Hi all,
For several reasons I've been working on a bit of code that I named "basket". It's almost at the point where the brave members of the general public should be aware that it exists as a potential option in the privacy toolbox, though using it in any capacity beyond testing on a loopback device IS CURRENTLY ACTIVELY DISCOURAGED unless users are comfortable debugging it (This means, DO NOT USE IT. I will likely break backward compatibility in the future, and you will be sad.).
"basket" is my stab at designing something that significantly increases Tor's resistance to upcoming/future attacks, by providing a link layer cryptographic handshake that uses post-quantum cryptographic primitives and defenses against website fingerprinting (and possibly e2e correlation) attacks.
For the ease of development it is in the form of a pluggable transport with the expected tradeoffs (you must absolutely trust your Bridge, since both features only run to the Bridge). It is worth noting that it is anything but subtle, and it is blatantly obvious that a given connection is speaking "basket" as no attempt was made to obfuscate the handshake.
The link layer handshake works roughly like thus: Setup: * Bob generates a long term SPHINCS256 keypair s,S used to sign responses.
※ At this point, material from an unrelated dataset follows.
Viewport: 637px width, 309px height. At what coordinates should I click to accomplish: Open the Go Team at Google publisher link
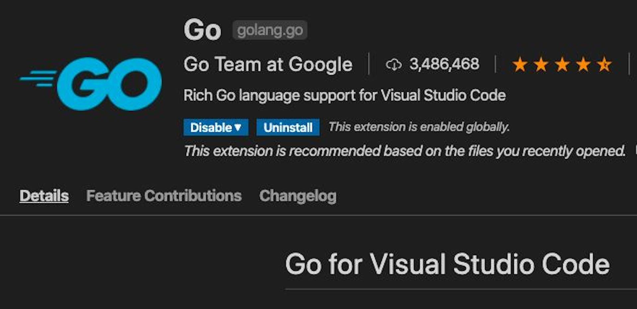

The handshake: 1. Alice generates a Curve25519 keypair x,X and a NTRUEncrypt EES1171EP1 keypair n,N. 2. Alice sends X | N to Bob. 3. Bob generates a Curve25519 keypair y,Y, and calculates Curve25519(y,X) as the shared secret. 4. Bob sends NTRUEncrypt(N,Y) | S | SPHINCS256(s, ntru_ciphertext | S) to Alice. 5. Alice verifies the SPHINCS256 signature (Alice's copy of S is saved/trusted in a Trust-On-First-Use manner), and decrypts the NTRU ciphertext to obtain Y. 6. Alice calculates Curve25519(x,Y) as the shared secret.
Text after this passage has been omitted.